I.e. Log(P/1-P)=B0 + B1X1

What is the working out to derive the standard error for the B1 coefficient? Or what does the formula look like? I would also like to see the solution for this without getting linear algebra and matrices involved.

I'm guessing it wouldn't look anything like the formula for the standard error for B1 coefficient in simple linear regression i.e. √(s^2 / Sum of (Xi - Xbar)^2) or would it?
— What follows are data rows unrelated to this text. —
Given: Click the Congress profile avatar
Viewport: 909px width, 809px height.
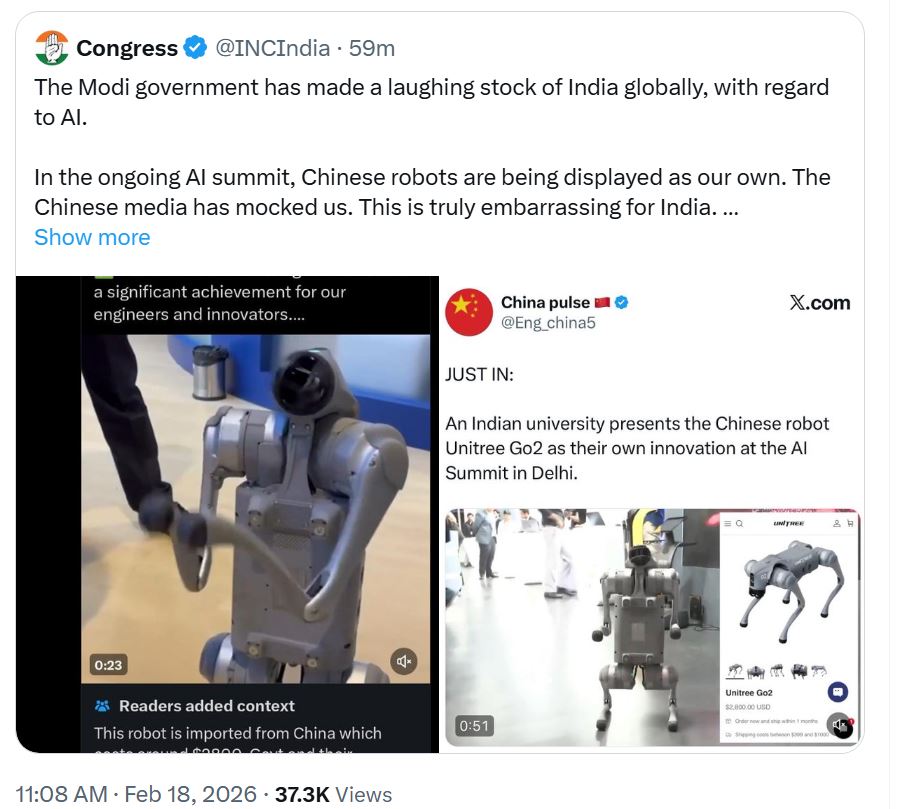Looking at the screenshot, I should pyautogui.click(x=52, y=48).
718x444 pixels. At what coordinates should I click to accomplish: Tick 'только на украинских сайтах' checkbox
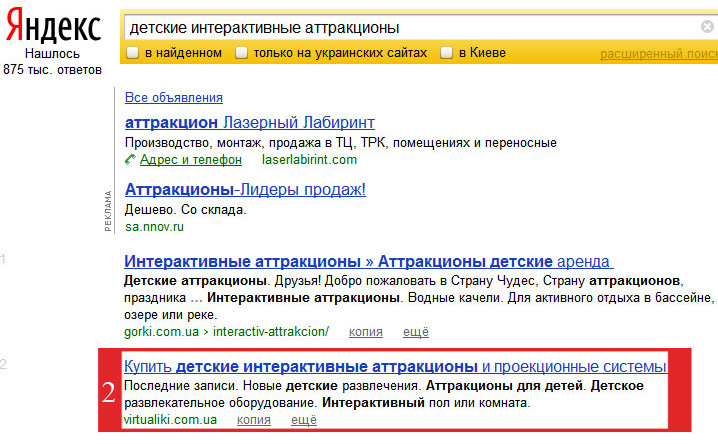click(241, 53)
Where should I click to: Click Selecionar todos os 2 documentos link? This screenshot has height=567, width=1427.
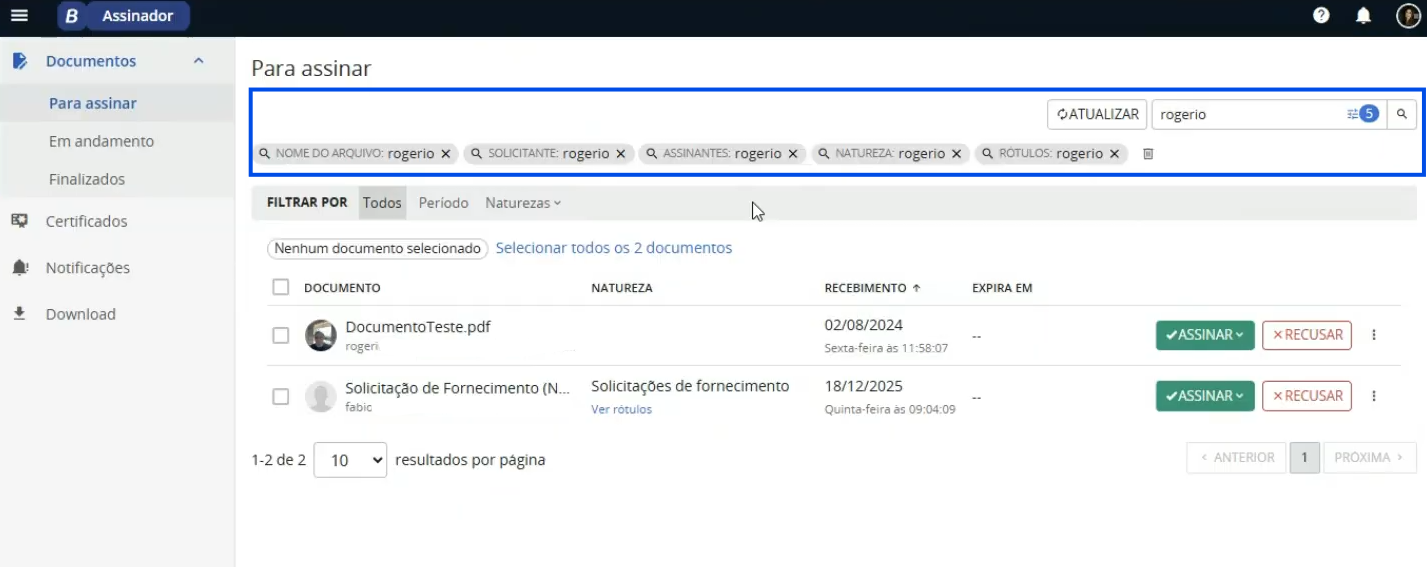(x=613, y=248)
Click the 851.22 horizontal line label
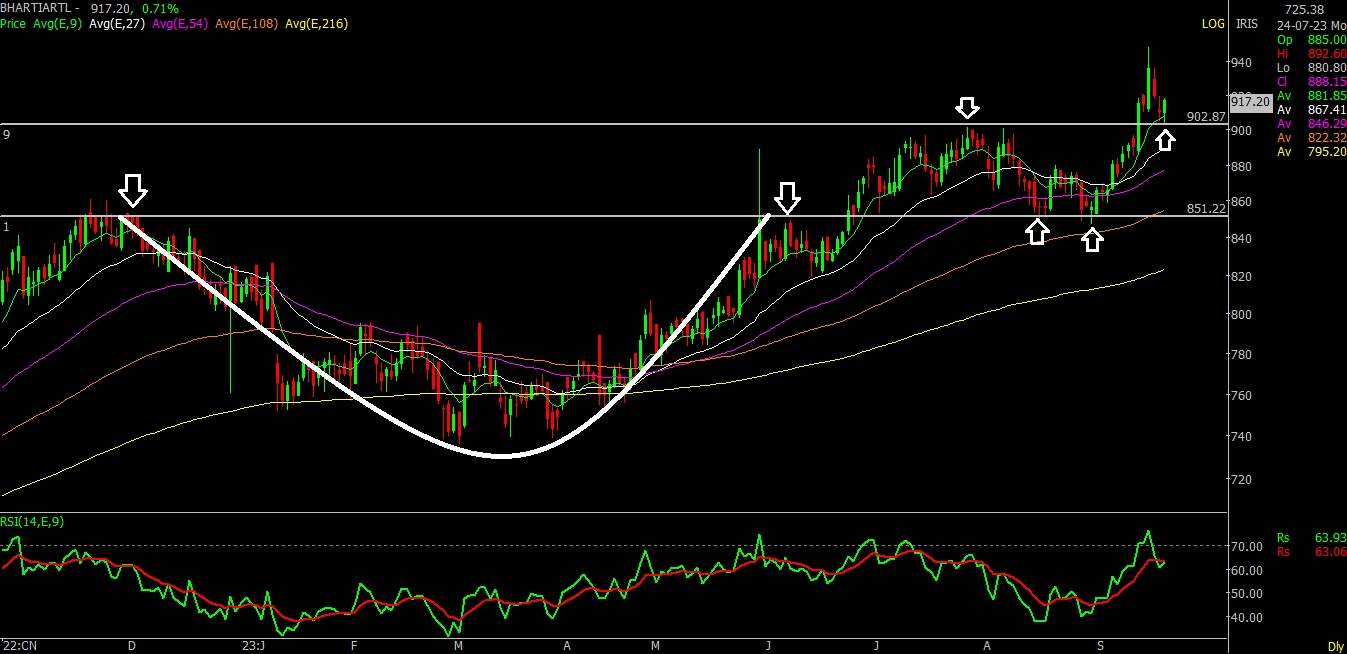Screen dimensions: 1347x654 tap(1206, 208)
Thank you

In logistic regression, as with most nonlinear models, you need to rely on asymptotic normality to characterize the sampling distribution of the coefficient. The variance of this distribution is given by the Fisher information of the logit log-likelihood. More formally, $$\sqrt{n}(\hat{\beta}-\beta_0) \to N(0, \mathbf{A}^{-1})$$ where $$\mathbf{A}$$ is the negative Hessian of the log-likelihood, and given by $$\mathbf{A} = \lim_{n \to \infty} - \frac{1}{n} \operatorname{E} \left. \frac{\partial^2 \log L}{\partial \beta \partial \beta^\mathsf{T}} \right|_{\beta_0} \approx \frac{1}{n} \sum_{i=1}^n \Lambda_{i}(1-\Lambda_{i}) x_i x_i^\mathsf{T}$$ where $$\Lambda_{i} = \frac{1}{1 + e^{-x_i\beta}}$$ is the logistic function. For a more rigorous derivation and all the necessary assumptions behind this result, see Gourieroux & Monfort (1981).